While center-embedding had the most significant effect on comprehension difficulty, the MIT study found that the use of unnecessary jargon also contributes.
And there is likely no lawyer or judge who would dispute any of this. But then, so what?
“Making legal language more straightforward would help people understand their rights and obligations better, and therefore be less susceptible to being unnecessarily punished or not being able to benefit from their entitled rights,” says Eric Martinez, a recent law school graduate and licensed attorney who is now a graduate student in brain and cognitive sciences at MIT.
Martinez’s point, that non-lawyers can’t understand legal writing seems too obvious to require discussion, but then, legal writing isn’t intended for the benefit of non-lawyers. Granted, it means that people can’t discern what benefits they get and what detriments they give, which means that in a great many instances, people lack the capacity to enter into contracts or consent to terms and conditions because they cannot “knowingly, voluntarily and intelligently” do so. If you can’t understand what you’re signing, then you can’t agree to it.
But legal writing was never intended to inform people as to their rights, whether those they enjoy or those they’re giving away. Rather, it’s meant for the court that will subsequently rule upon those rights should a dispute arise. It’s intended to cover contingencies, and crafted for the specific purpose of leaving as little to doubt as possible. Center-embedding is a linguistic nightmare, but a legal necessity if you want to win in court. How else can you point at the center-embedded definition and exclaim in your best stentorian voice, “See judge! See! It says so right there!!!”

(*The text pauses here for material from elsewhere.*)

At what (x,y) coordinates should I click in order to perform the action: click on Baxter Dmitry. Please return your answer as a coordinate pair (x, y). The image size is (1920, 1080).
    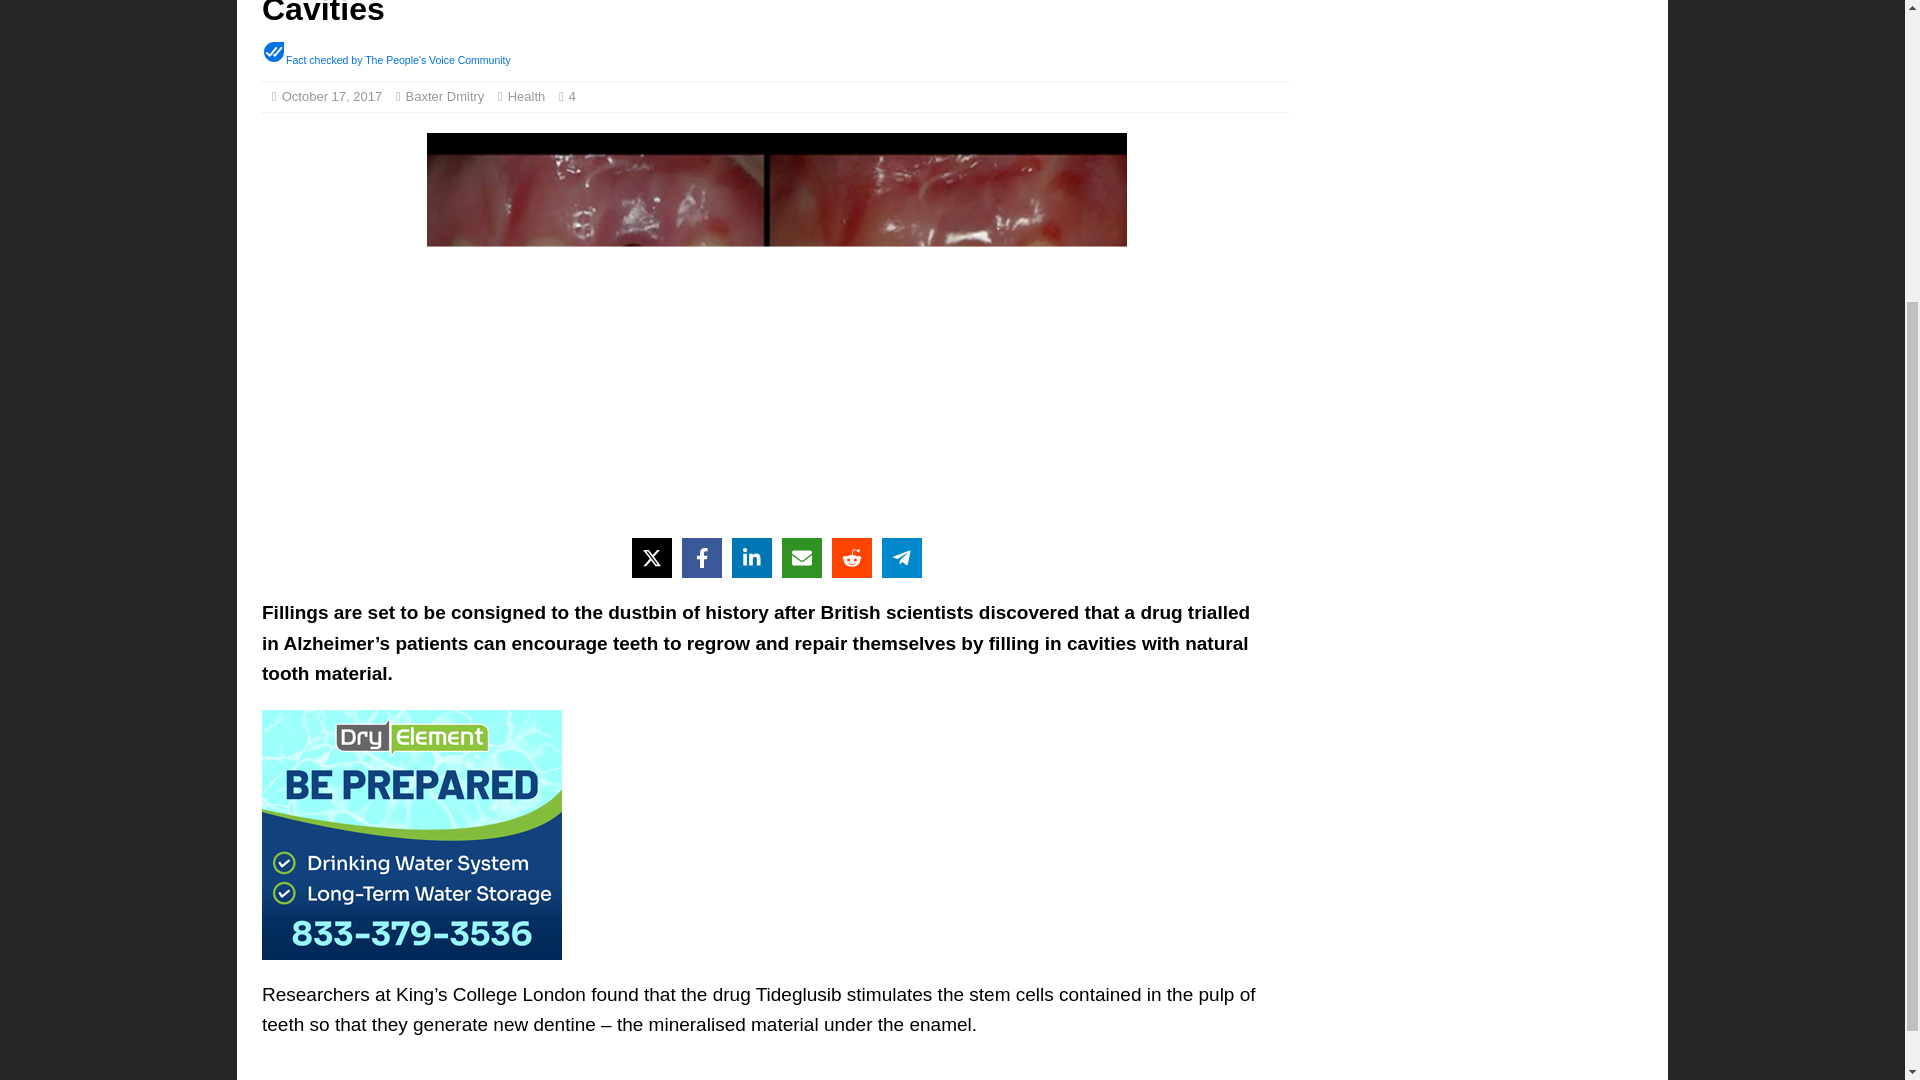
    Looking at the image, I should click on (445, 96).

Martinez is following in the shoes of Bryan Garner, who has long argued that legal writing should reject its formalities, its jargon, its reliance on traditional phrases, in favor of normal language that’s easily understood. The problem is that we have centuries of caselaw holding that certain phrases have definite meanings, such as “time of the essence.”
It’s use is clear to every lawyer and judge, even if it’s a peculiar phrase at best. If what you’re trying to accomplish is avail yourself of the concept, then these are the words you use, whether they’re formalistic jargon or not. If you fail to do so, not only will you walk into court with a lousy legal position, but you’ve needlessly undercut your client’s interest as the judge asks, “if you meant ‘time of the essence,’ why didn’t you say ‘time of the essence’?”
Eschewing these centuries of caselaw providing clear and definitive meaning to awkward or incomprehensible legal jargon not only puts your case, and hence your client, at risk, but would turn litigation into a never-ending battle of reinventing the wheel. We know what a well-worn, trite, traditional phrase means, even if it’s incoherent to non-lawyers. By trying to rephrase it in a way that makes it more comprehensible to non-lawyers, we expose the phrase to being interpreted in ways that were never intended. Maybe we win. Maybe not. Does your client really want to take that chance when there is no reason to do so, other than to avoid using legal jargon?
But why, you ask, can’t we do both? What about a paragraph of legal jargon followed by a “plain English” explanation of what it means? To lawyers, this create the potential, if not the likelihood, of ambiguity. The legal paragraph might say one thing, but that could be altered, modified or contradicted by the plain English explanation, which would likely be held to be the language upon which the non-lawyer relied when entering into the agreement. A rule of interpretation is that ambiguity in a writing is construed against the drafter, since it’s the drafter who had the ability to make the words sufficiently clear to eliminate the ambiguity.
The appeal of efforts such as those offered by Martinez with the analytical juice of MIT is obvious. Who doesn’t want legal writing to be far more comprehensible so that we know what we’re getting into? Who doesn’t want to be able to read a contract and, without having to pay for a lawyer to explain it to you, understand the words? Everybody does.
But at the same time, who wants to lose in court when a dispute arises and the judge is left to figure out what, exactly, some plain language means when there was well-defined language available that would have left no doubt as to who wins and loses? Nobody.